- [VRAGEN BIJ TEKST]
1 > Leg in één tot drie zinnen uit waarom raadsleden volgens Oosterveen deskundigen moeten kunnen raadplegen over een onderwerp waarop geheimhouding rust, zoals het tekstfragment dat beschrijft.
2 > Schrijf uit het tekstfragment alles over vanaf "Geheimhouding verhoudt zich" tot en met "Reporter Radio (KRO-NCRV).".

- [TEKSTFRAGMENT]

»»

Geheimhouding moet helder zijn
Een motivatie van geheimhouding moet altijd helder zijn, vindt Oosterveen. Volgens het onderzoek vindt 44,5 procent van de raadsleden de motivatie niet helder. ‘Als raad moet je die geheimhouding bevestigen, maar weet je niet wat dan geheim blijft. Dat is lastig. De raad is wel het belangrijkste orgaan. Het college is nogal eens geneigd om stukken niet openbaar te maken, omdat ze niet welgevallig zijn.’

Coalitiefracties hebben verantwoordelijkheid
Geheimhouding is volgens Oosterveen wel helder bij vastgoedtransacties of bij een bestemmingsplanwijziging om speculatie te voorkomen. ‘Meestal hoor je dat dan op een besloten informatieavond.’ Maar als het college het bij een ander soort zaak geen openbaarheid wil, moet de raad goed op de publieke zaak letten. ‘Vooral coalitiefracties hebben hier een verantwoordelijkheid. Als je achteraf hoort waarom het gaat en als de raad vindt dat het best naar buiten kan, dan moet daar een raadsbesluit over worden genomen. Dan moeten coalitiepartijen ook meewerken.’

Taak rekenkamer
Hoe lang moet iets geheim blijven? Volgens het onderzoek zegt 56 procent dat geheime stukken wel eens openbaar worden gemaakt, 44 procent zegt van niet. Volgens Oosterveen reageren colleges nogal eens spastisch op terugkijken of stukken nog wel geheim moeten blijven. ‘Maar dat onderzoeken is een mooie taak voor de rekenkamer.’ Zelf noemt hij als voorbeeld de geheimhouding in de gemeente Coevorden over een belastingvrijstelling in Plopsaland. ‘Als je dat openbaar maakt, is misschien het belang van de ondernemer geschaad, maar je moet ook denken aan de publieke zaak. Waren er verboden afspraken? Daar moet je over kunnen discussiëren.’

Je moet durven als raad
Raden moeten zich niet te veel laten tegenwerken, vindt Oosterveen. Een kleine meerderheid van de raadsleden die de enquête invulden raadpleegt deskundigen omtrent een onderwerp waar geheimhouding op rust. De Gemeentewet is onder meer hier onduidelijk over. ‘Ik vind dat het dan moet kunnen. Onder geheimhouding natuurlijk. We zijn toch een lekenbestuur. Vaak gaat het om de financiële onderbouwing van een plan dat een raadslid zelf moeilijk kan inschatten. Het gaat om zakelijke belangen. Maar we hebben een eigen accountant die dat wel kan inschatten. Je moet denk ik vooral durven als raad.’

Landelijke richtlijn
De roep om een landelijke richtlijn omtrent geheimhouding die duidelijkheid verschaft lijkt luider te worden. Raadslid Marcel Elferink (Gemeentebelangen, Deventer) werkt samen met de raadsgriffier aan een regeling die model zou kunnen staan voor het hele land. Oosterveen lijkt het zeker goed om een naslagwerk te hebben. ‘In het onderzoek zie ik verhoudingen die niet goed zijn. We zouden dit onderzoek eerst nog met de vereniging moeten bespreken, maar als de wetgeving nu zo onduidelijk is, zouden we dit wellicht met de VNG aan de kaak kunnen stellen bij de Tweede Kamer.’

 
Verkeerde reflex

Geheimhouding verhoudt zich niet met het openbaar bestuur, concludeert Oosterveen. ‘Alles is openbaar, tenzij… Dat laatste vereist dan een goede motivatie. Vaak zie je de verkeerde reflex en als het geheim dan toch naar buiten komt, is het hek van de dam. Eerlijkheid en openheid leidt tot discussie, maar ook eerder tot begrip. Als je zaken in de doofpot stopt, is er geen redden meer aan.’

Het onderzoek werd uitgevoerd door Reporter Radio (KRO-NCRV).

««

- [STUDIEMATERIAAL]
»»

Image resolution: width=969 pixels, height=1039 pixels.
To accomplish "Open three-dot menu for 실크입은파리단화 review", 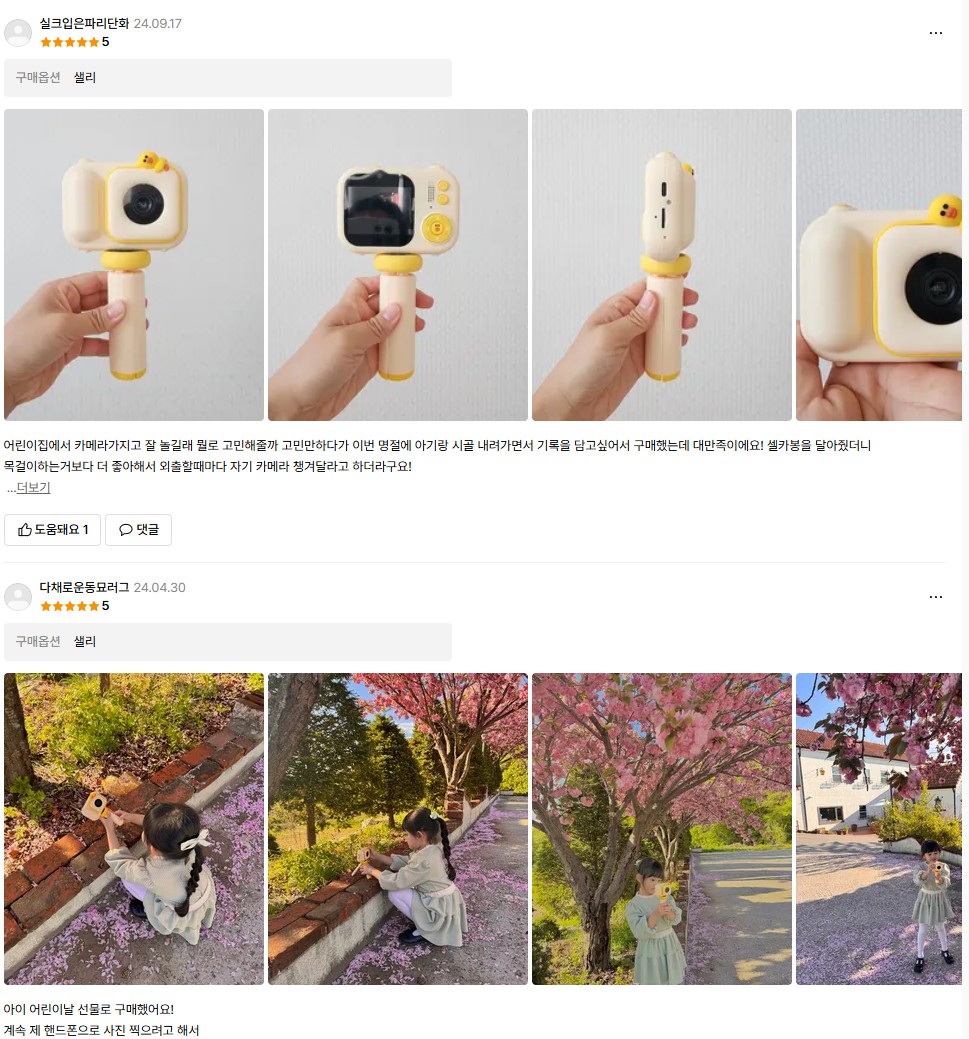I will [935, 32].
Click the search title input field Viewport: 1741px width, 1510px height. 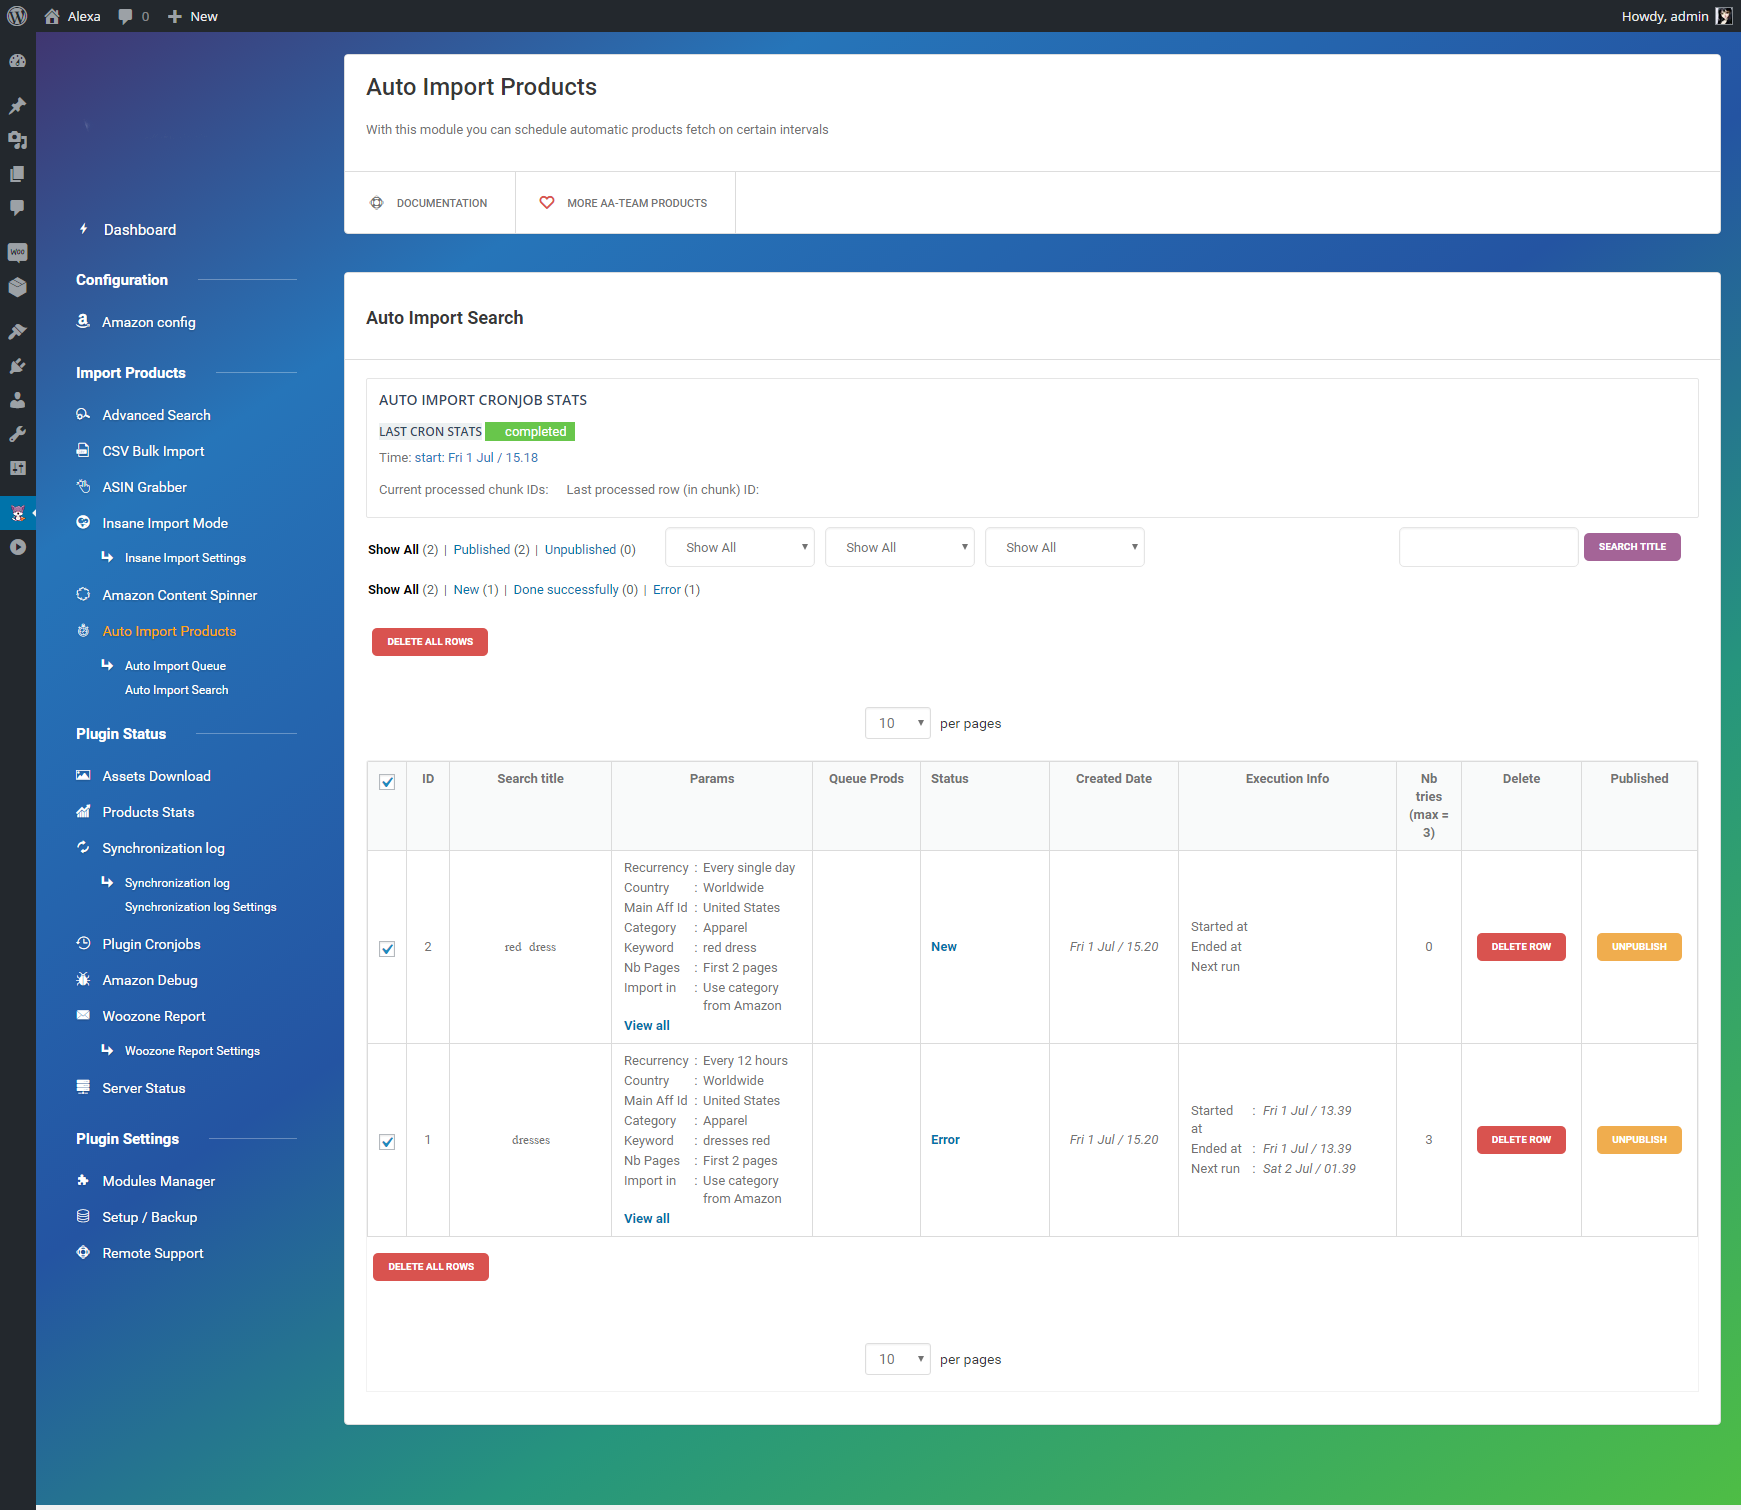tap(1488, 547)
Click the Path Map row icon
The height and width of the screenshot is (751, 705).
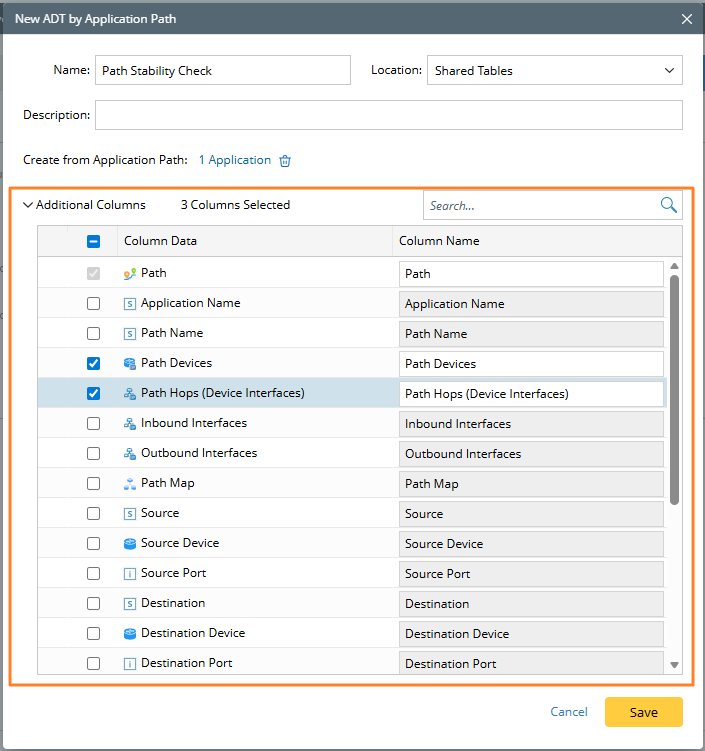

««
»»

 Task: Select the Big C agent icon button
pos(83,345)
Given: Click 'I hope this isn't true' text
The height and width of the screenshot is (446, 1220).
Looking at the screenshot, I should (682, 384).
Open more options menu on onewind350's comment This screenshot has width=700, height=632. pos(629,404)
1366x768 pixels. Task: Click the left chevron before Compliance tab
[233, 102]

««

- [ANTWOORDEN OPDRACHTEN]
1 > Volgens Oosterveen is de raad een lekenbestuur. Het gaat vaak om de financiële onderbouwing van een plan, die een raadslid zelf moeilijk kan inschatten, terwijl de eigen accountant dat wel kan. Dat raadplegen moet dan wel onder geheimhouding gebeuren.

2 >
Geheimhouding verhoudt zich niet met het openbaar bestuur, concludeert Oosterveen. ‘Alles is openbaar, tenzij… Dat laatste vereist dan een goede motivatie. Vaak zie je de verkeerde reflex en als het geheim dan toch naar buiten komt, is het hek van de dam. Eerlijkheid en openheid leidt tot discussie, maar ook eerder tot begrip. Als je zaken in de doofpot stopt, is er geen redden meer aan.’

Het onderzoek werd uitgevoerd door Reporter Radio (KRO-NCRV).